A Manhattan grand jury cleared a New York City detective of criminal charges in the death of Patrick M. Dorismond, an unarmed Haitian-American security guard who was shot dead after angrily rebuffing undercover cops who approached him asking to buy drugs.

The July 27 decision was applauded by New York Mayor Rudolph Giuliani, who said that Dorismond “was clearly the aggressor,” while the dead man's mother denounced the failure to indict the detective, Anthony Vasquez, as “an abuse ... discrimination,” and declared, “They took my son's life in vain.”

The killing of Patrick Dorismond, the father of two young girls, was the result of a “buy-and-bust” operation that typifies police methods that have relentlessly targeted minority youth and young workers as suspects, with no evidence that they have committed any crime.

Recognizing the intense controversy surrounding the shooting, which took place March 16, less than a month after four other undercover cops were acquitted in the killing of Amadou Diallo, the West African immigrant shot dead in his own doorway with 41 bullets, Manhattan District Attorney Robert M. Morgenthau publicly released a letter to Police Commissioner Howard Safir providing an extremely detailed summary of the facts uncovered in the course of the grand jury investigation.

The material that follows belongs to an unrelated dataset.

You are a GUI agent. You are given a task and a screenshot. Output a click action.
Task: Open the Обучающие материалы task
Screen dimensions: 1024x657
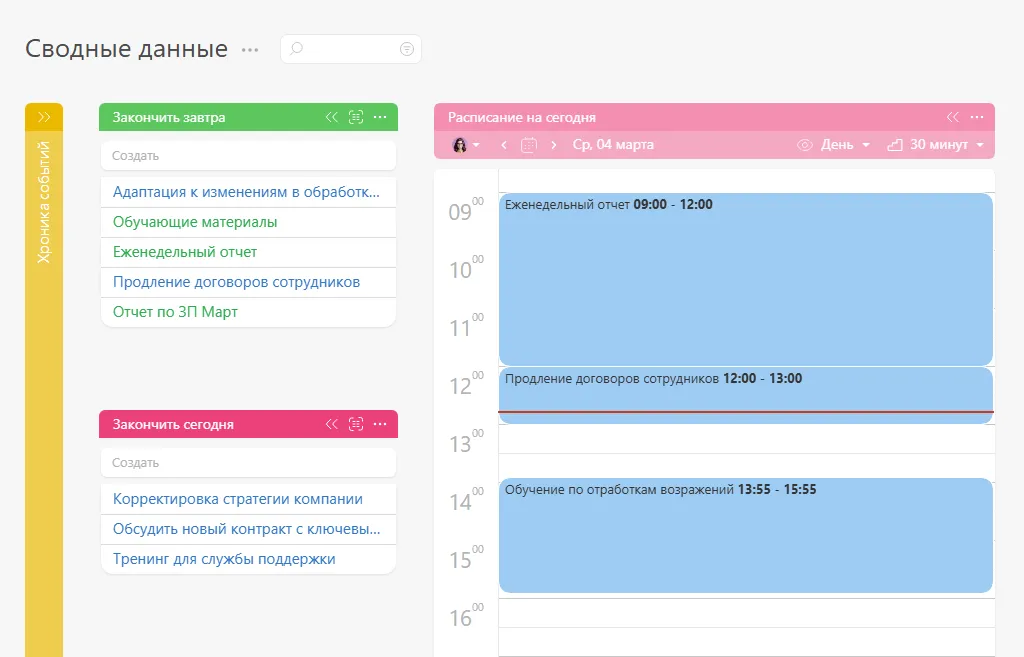point(195,222)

In a statement accompanying the letter, Morgenthau acknowledged that, on the night he was shot, Dorismond was engaged in no criminal activity and had no idea that the three men whom he confronted after they asked him for drugs were police officers.

Dorismond, who worked for a Business Improvement District in the Madison Square Garden area of Manhattan's West Side, had gone to a bar with coworkers after getting off a 3-11 p.m. shift. After drinking two beers, Dorismond left and was standing outside with one of his friends, talking and getting ready to go home.

It was then that he was accosted by a man asking if he could buy crack cocaine. The man was an undercover detective working with two other undercover cops on the street and backed up by several teams of police riding in vehicles and following their every move over radio receivers.

“The undercovers had the discretion to approach individuals without observing actual narcotics transactions,” DA Morgenthau wrote in his letter. In other words, the officers were licensed to target completely innocent people in what amounted to a lethal fishing expedition.

In two and a half hours on the street, the undercover team made three buys and eight arrests. Most of those arrested, it later turned out, had sold the cops not cocaine, but innocuous substances packaged to look like drugs.